In another two weeks, they will begin the trip to Mars HQ to re-orient and decompress from a six-month shift. Kaityn sighs. They don’t like thinking about the inevitable burst of human interaction they will have to bear for half a year before they can travel again.

“You seem melancholy,” Horatio says. The AI’s voice is warm against Kaityn’s ears inside their helmet. “Is something distressing you?”

“Just thinking about how little time we have left on this shift.”

Kaityn is autistic and hyperempathic. When they were young—before they knew they were agender, before they had words for why they always felt so keenly for everyone around them—they coped badly. So much sound, so much light, so many shades of emotion. It was the promise of cold, isolated quiet in space that drew them to the Galactic Exploration for Peace agency. GEP needed people willing to risk the vast expanse on the edges of known space.

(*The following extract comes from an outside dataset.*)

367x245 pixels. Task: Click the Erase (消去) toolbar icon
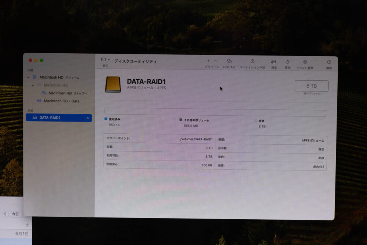(274, 62)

Out here, Kaityn can breathe. They can serve humanity without being overwhelmed by everything that makes humans imperfect and wondrous.

“I’m programmed to list the benefits of six months on, six months off duty,” Horatio says, “but I suspect that is unhelpful.”

Kaityn smiles wanly. “I’ll figure out something—”

A bright wisp flickers across their helmet’s viewscreen. It moves too fast for them to define it—but its distress radiates sharp like a needle. Kaityn straightens with a gasp. “Horatio, did you pick that up on scanners?”

“Yes, I did,” Horatio says.

“What’s your take?”

“It touched down two kilometers from your position. Odd energy reading, extremely small mass. There should be no minor satellites in decay orbit.”

“It feels alive.” Kaityn ignites the solar engines and guides the rover along the path Horatio provides via map readouts. “And it’s hurt.”

Their thoughts blur with sudden excitement. Alive. Could this be potential first contact? Protocols rush through their mind. Establish sensory verification if possible: auditory, ocular, olfactory, tactile, light spectrum, mechanical observation, recordable frequencies; identify yourself and designation but do not engage in any negotiation without authorization—

Kaityn’s pulse races. They shouldn’t assume anything: maintaining objectivity is the leading tenet for space exploration. It’s hard when so many ideas are flooding their brain, the adrenaline spike intoxicating.

“Better hurry,” Horatio says. “I’ve just detected ZeroGen Corps’ beacons; their vessel has also picked up the signal.”

Kaityn’s shoulder twitches in surprise, the emotion fast bleeding into sharp fear. “Why are they in this sector? No reports were logged!”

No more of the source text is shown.